How to optimize processing time for a cube with too many dimension -
10-20-2004
, 01:13 PM
Situation:
Started as a typical sales data cube with your ususal suspect dimensions -
customer, product, store, geography, demographics, etc. With time, number of
dimensions started to grow. For e.g. demographics-related dimensions grew to
include age, gender, income level, education level, etc. etc.
purchase-related dimensions grew to include repeat-vs-new purchase,
promotion, channel, etc. etc. -- so, now we're looking at a cube with about
50+ dimensions. As you may have guessed, this is a bear to process, even when
we have sales_fact and customer rows in 100,000's.
Solution approaches:
You could say that we should redesign the cube and separate it out into
several different cubes, each containing a subset of these 50+ dimensions.

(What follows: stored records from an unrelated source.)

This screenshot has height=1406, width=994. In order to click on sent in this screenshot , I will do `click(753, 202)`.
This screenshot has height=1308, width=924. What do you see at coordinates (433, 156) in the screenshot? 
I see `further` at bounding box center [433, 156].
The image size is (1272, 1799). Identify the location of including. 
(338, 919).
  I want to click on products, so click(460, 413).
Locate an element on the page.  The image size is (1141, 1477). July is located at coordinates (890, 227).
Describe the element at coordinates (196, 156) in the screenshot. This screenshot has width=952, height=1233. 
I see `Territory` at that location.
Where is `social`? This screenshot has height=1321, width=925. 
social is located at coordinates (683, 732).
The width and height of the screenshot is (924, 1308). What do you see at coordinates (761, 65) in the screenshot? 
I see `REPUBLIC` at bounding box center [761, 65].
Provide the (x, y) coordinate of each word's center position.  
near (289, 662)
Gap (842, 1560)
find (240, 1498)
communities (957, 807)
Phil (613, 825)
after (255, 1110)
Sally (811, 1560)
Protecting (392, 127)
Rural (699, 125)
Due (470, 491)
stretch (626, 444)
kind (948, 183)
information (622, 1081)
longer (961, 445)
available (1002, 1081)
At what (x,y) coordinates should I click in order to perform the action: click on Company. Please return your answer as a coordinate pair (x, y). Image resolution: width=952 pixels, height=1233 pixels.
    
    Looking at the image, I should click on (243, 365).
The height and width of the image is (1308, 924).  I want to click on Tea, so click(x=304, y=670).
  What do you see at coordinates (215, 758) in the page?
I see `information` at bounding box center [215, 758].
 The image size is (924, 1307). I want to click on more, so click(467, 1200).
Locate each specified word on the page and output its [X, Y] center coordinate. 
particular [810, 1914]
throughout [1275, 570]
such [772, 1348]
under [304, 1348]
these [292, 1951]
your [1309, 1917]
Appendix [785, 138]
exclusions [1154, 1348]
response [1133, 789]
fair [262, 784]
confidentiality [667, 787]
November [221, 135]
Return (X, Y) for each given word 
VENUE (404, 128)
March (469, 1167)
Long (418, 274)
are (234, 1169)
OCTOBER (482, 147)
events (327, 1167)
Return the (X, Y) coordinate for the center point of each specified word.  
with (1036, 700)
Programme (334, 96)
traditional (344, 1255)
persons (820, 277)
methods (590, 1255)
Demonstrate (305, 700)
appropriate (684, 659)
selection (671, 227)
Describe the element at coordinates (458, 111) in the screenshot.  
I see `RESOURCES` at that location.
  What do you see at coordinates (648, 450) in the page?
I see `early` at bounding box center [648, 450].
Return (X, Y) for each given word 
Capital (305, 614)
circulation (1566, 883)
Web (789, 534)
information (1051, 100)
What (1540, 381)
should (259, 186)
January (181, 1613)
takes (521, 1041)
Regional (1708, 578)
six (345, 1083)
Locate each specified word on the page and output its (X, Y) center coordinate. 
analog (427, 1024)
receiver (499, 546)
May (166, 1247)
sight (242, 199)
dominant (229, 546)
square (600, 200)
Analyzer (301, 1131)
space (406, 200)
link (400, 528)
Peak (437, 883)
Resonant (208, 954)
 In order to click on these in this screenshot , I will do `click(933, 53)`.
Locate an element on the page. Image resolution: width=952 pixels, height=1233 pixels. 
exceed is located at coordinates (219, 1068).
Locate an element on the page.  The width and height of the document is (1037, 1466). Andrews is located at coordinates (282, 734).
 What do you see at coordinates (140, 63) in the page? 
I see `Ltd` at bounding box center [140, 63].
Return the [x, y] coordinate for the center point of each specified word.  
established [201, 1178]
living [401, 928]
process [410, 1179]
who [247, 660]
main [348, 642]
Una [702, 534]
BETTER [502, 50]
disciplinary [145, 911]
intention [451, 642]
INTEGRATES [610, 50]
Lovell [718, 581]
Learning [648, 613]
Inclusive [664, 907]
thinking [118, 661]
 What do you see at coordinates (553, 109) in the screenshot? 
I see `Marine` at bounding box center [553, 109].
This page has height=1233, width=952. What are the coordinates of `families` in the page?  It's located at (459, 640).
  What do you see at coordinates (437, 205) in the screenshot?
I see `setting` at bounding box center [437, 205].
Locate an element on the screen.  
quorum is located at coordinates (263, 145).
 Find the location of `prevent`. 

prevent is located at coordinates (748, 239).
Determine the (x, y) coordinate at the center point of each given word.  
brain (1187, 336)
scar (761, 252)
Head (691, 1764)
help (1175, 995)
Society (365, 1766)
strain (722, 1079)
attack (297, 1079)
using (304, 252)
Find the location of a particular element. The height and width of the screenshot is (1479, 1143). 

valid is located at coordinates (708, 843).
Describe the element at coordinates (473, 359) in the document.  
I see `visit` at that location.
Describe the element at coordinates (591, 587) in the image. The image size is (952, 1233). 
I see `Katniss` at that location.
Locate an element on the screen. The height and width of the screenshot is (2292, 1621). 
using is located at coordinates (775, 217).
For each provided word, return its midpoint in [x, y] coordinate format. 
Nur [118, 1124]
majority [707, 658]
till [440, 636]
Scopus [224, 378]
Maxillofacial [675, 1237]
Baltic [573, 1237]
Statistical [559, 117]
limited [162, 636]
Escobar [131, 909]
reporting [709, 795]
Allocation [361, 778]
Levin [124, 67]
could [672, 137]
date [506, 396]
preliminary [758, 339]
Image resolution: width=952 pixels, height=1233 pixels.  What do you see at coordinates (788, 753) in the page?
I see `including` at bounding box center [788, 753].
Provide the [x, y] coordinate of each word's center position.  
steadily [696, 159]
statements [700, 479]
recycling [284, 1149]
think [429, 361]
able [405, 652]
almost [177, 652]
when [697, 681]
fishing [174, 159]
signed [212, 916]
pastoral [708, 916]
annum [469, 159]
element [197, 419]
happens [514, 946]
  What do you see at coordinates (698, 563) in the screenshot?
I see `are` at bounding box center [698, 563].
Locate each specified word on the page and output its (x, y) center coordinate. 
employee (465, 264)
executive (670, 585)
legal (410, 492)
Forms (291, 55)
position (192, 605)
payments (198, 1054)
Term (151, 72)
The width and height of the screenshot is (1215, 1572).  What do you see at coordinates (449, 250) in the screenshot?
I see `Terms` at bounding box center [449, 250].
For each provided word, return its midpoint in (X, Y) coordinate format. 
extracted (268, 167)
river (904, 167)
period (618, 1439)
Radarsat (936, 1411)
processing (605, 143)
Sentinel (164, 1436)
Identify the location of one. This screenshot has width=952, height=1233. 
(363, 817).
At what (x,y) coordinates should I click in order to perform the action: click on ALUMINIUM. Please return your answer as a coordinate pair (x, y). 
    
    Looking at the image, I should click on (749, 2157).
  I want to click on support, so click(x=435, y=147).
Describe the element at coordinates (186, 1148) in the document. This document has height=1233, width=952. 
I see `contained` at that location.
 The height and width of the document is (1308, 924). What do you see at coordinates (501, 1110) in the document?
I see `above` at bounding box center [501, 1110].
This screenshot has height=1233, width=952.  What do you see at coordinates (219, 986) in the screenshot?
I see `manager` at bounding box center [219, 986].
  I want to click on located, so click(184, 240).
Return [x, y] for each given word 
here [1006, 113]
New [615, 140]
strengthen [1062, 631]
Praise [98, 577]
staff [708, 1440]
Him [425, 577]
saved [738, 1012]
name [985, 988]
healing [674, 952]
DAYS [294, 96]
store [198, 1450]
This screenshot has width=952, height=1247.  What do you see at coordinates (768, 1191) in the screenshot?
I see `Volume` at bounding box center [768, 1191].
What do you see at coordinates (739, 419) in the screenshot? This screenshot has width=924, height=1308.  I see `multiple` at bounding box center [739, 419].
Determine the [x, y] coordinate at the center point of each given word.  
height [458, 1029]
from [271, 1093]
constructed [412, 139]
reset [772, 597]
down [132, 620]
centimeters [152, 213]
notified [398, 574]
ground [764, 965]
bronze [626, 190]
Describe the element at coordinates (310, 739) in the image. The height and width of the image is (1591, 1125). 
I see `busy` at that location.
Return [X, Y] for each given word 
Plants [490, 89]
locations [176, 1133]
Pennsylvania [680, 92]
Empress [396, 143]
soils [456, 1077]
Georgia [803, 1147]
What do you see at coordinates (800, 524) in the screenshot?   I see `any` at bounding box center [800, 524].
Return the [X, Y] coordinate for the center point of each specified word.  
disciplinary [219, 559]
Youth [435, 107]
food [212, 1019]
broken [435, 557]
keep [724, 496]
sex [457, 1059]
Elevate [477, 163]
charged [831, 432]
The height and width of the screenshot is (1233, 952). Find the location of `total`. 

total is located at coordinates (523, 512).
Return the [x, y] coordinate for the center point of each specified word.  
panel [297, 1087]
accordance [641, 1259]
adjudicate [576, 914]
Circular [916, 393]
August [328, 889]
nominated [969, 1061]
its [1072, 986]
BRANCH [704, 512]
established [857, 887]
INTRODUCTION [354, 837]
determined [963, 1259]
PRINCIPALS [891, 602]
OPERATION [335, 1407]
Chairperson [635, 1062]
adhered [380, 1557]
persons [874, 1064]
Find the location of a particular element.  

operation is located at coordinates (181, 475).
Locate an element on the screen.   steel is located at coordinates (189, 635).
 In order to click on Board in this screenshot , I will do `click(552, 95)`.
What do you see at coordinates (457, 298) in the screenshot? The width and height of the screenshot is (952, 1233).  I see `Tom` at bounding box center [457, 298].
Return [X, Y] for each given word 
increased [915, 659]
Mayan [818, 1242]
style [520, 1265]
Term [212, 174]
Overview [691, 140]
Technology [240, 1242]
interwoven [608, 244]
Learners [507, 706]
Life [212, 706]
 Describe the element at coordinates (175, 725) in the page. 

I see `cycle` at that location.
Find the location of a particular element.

However, there is a real business need to have all these dimensions because
the analyst should have the capability of choosing any one of the
purchase-related dimension and "cross examine" it against any of the other
ones (i.e. distance-to-store vs channel, age vs product category, etc.) So,
just partitioning the dimensions solves the technical challenge at the cost
of not meeting all business needs.
Looking at the available techniques, it seems like cube partitioning helps
to some extent by partitioning fact table rows into separate manageable
chunks. But the problem of having too many dimesions to create aggregate
still hurts performance. However, what I'd really like to do is to have the
cube partitioned by dimensions - i.e. partition 1 has all the demographic
dimensions, partition 2 has all the geography dimensions, partition 3 has all
the product related dimensions, etc. I thought virtual cubes should allow
for this, but we havent' quite gotten it to work the way we want.
Question:
I'd greatly appreciate any pointers in terms of your own experiences in
dealing with similar situation, or references to best practices in dealing
with large cubes with a lot of dimensions. TIA |